Tem mais: ALIANÇA DE AÇO (1938), de Cecil B. De Mille, conta a história da construção da estrada de ferro que liga os Estados Unidos de costa a costa. TRENS ESTREITAMENTE VIGIADOS (1966) mostra a Segunda Guerra a partir da perspectiva de uma estação. QUANDO A MULHER ERRA (1953) narra uma história de adultério no cenário da Stazione Termini, de Roma.
Às vezes, o protagonista é o profissional ferroviário. Em LA ROUE (“A Roda”), que Abel Gance rodou em 1921, Séverin Mars é o maquinista que adota uma órfã, apaixonando-se. Em O FERROVIÁRIO (1956), Pietro Germi interpreta um maquinista com problemas em casa e em O HOMEM DA LINHA (1986), Jim Van Der Woude é um ferroviário solitário.
Se falta emoção, o trem pode ser a solução. É assim em ASSASSINATO NO EXPRESSO ORIENTE (1974), de Sidney Lumet, uma história de Agatha Christie sobre trilhos; Em A TRAVESSIA DE CASSANDRA (1976), há terroristas e vírus a bordo e em EXPRESSO PARA O INFERNO (1985), fugitivos tentam escapar de um trem sem freios.
Os trens também podem rir. Isto é, propiciar boas gargalhadas. VIUVINHA INDOMÁVEL (1959) mostra uma mulher em luta com o dono de uma ferrovia. BUTCH CASSIDY (1969) conta com humor as peripécias de uma dupla (Robert Redford e Paul Newman) que vive de assaltar trens e bancos.
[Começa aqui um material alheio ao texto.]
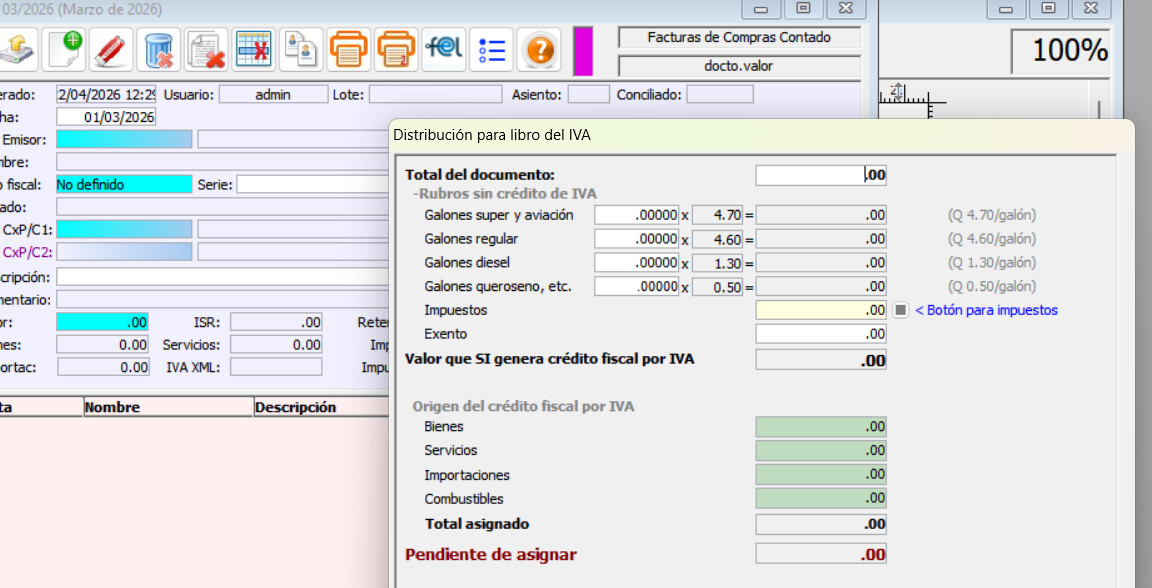Screen dimensions: 1152x588
Task: Click the Facturas de Compras Contado label button
Action: 739,38
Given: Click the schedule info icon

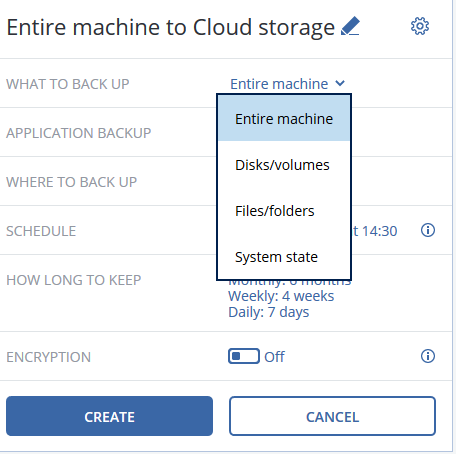Looking at the screenshot, I should pos(428,230).
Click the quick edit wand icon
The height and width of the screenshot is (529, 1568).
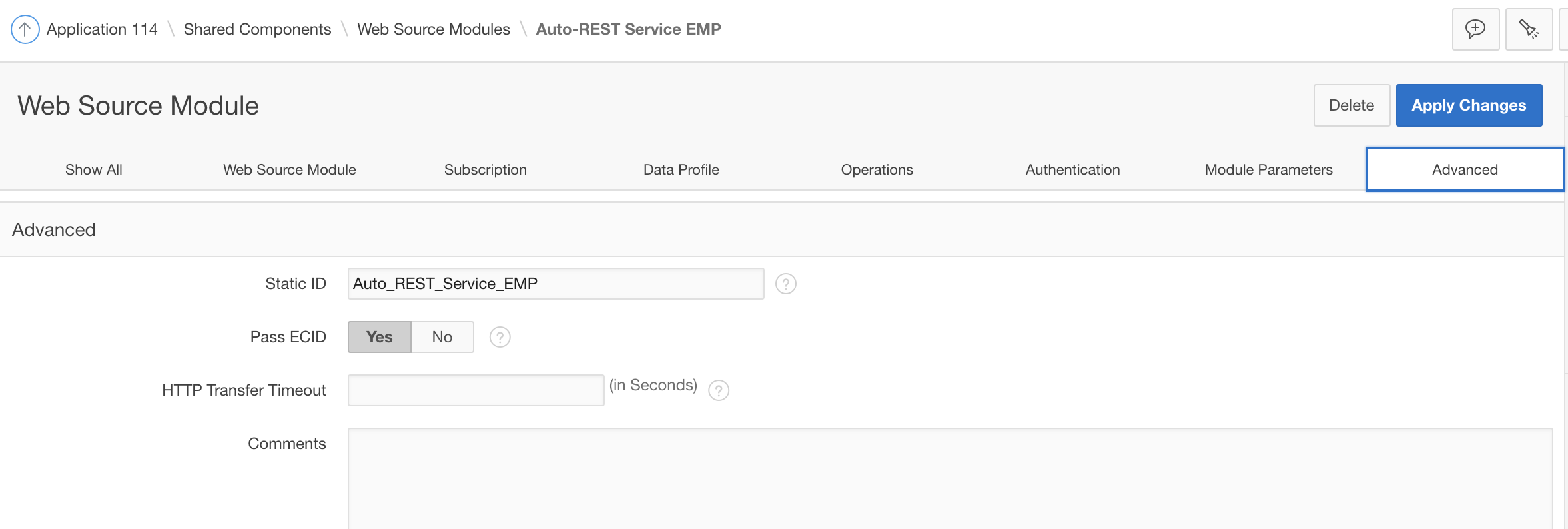[1529, 29]
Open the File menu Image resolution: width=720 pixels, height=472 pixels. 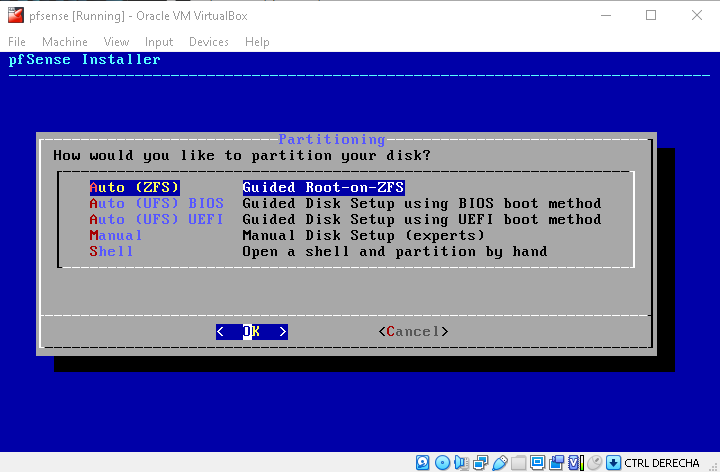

E JOGUE A MAMÃE DO TREM (1987) é uma paródia alucinada de PACTO SINISTRO.
Mais longe das gargalhadas, nos filmes de David Lean há sempre um trem na paisagem. Em DESENCANTO (1945), o mais elogiado de seus filmes intimistas, uma estação ferroviária é o cenário para uma história de amor. E nas superproduções A PONTE DO RIO KWAI (1957), LAWRENCE DA ARÁBIA (1962) E DOUTOR JIVAGO (1965), por exemplo, os trens fazem parte da trama.
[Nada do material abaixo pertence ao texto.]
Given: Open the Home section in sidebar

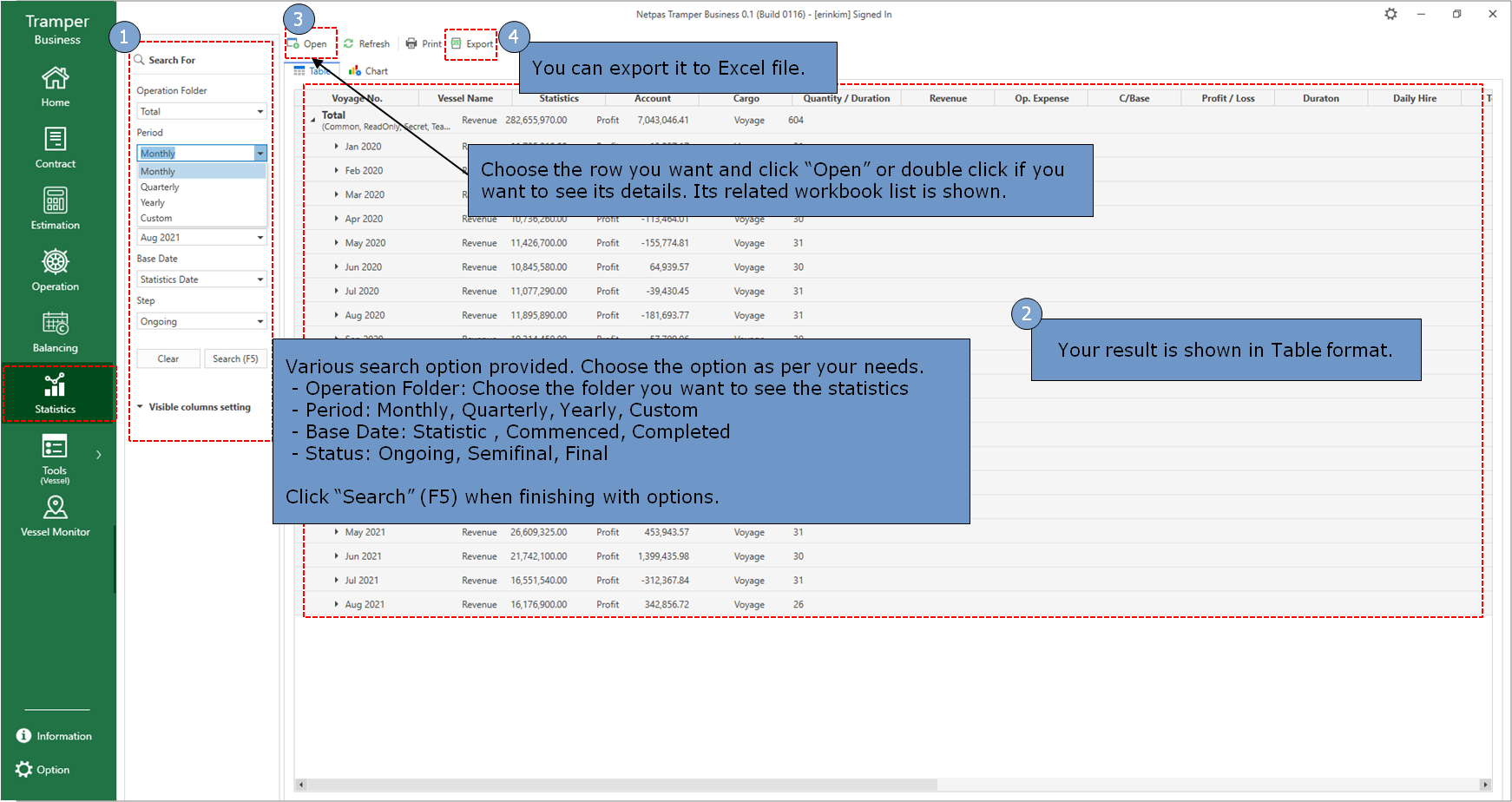Looking at the screenshot, I should [x=56, y=87].
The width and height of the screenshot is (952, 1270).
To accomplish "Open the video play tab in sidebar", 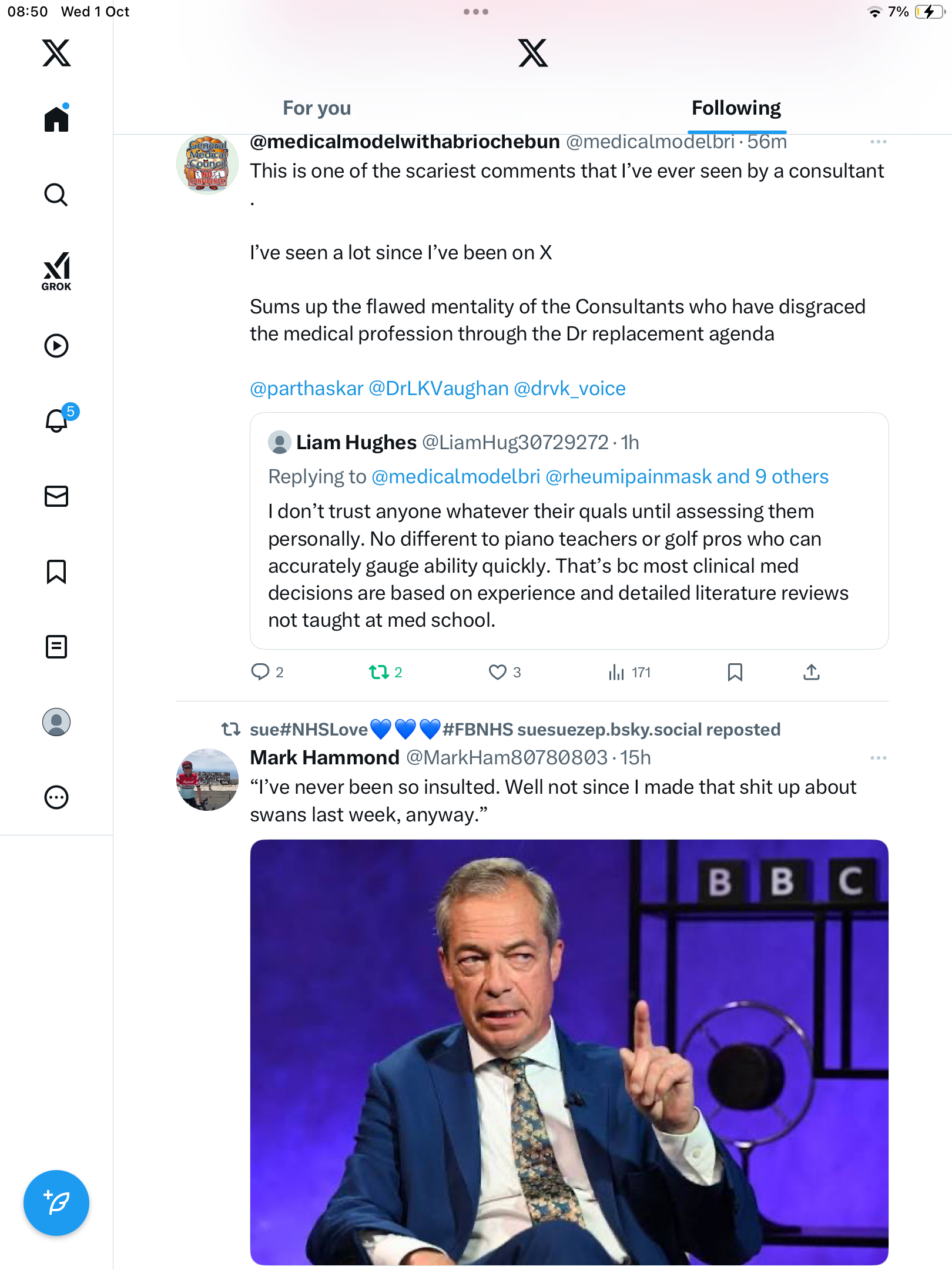I will click(x=56, y=346).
Em outras paragens, o trem tem serventia mais poética. Em Federico Fellini, ele é o veículo que conduz a outras realidades. É assim em OS BOAS-VIDAS (1953), no qual a estação ferroviária é a única saída para os rapazes de província e em A CIDADE DAS MULHERES (1980), no qual a travessia de um túnel é uma passagem para o sonho.
Ação, e muita, também é uma presença significativa em várias produções. Um trem descarrila em O MAIOR ESPETÁCULO DA TERRA (1952), de De Mille; outro atravessa uma parede em JOE KIDD (1972). Um outro leva refugiados em O ÚLTIMO TREM (1973), e um terceiro conduz traficantes de armas em UM TREM DO INFERNO (1976).
Harry Potter andou de trem. E Owen Wilson, Adrien Brody e Jason Schwartzman empreenderam uma VIAGEM A DARJEELING (2007). E até o trem mais famoso do mundo têm um filme TRANSSIBERIAN (2008) deve estreiar logo nos cinemas.
Um trem vai, um trem vem... E o cinema continua fiel a L'ARRIVÉE.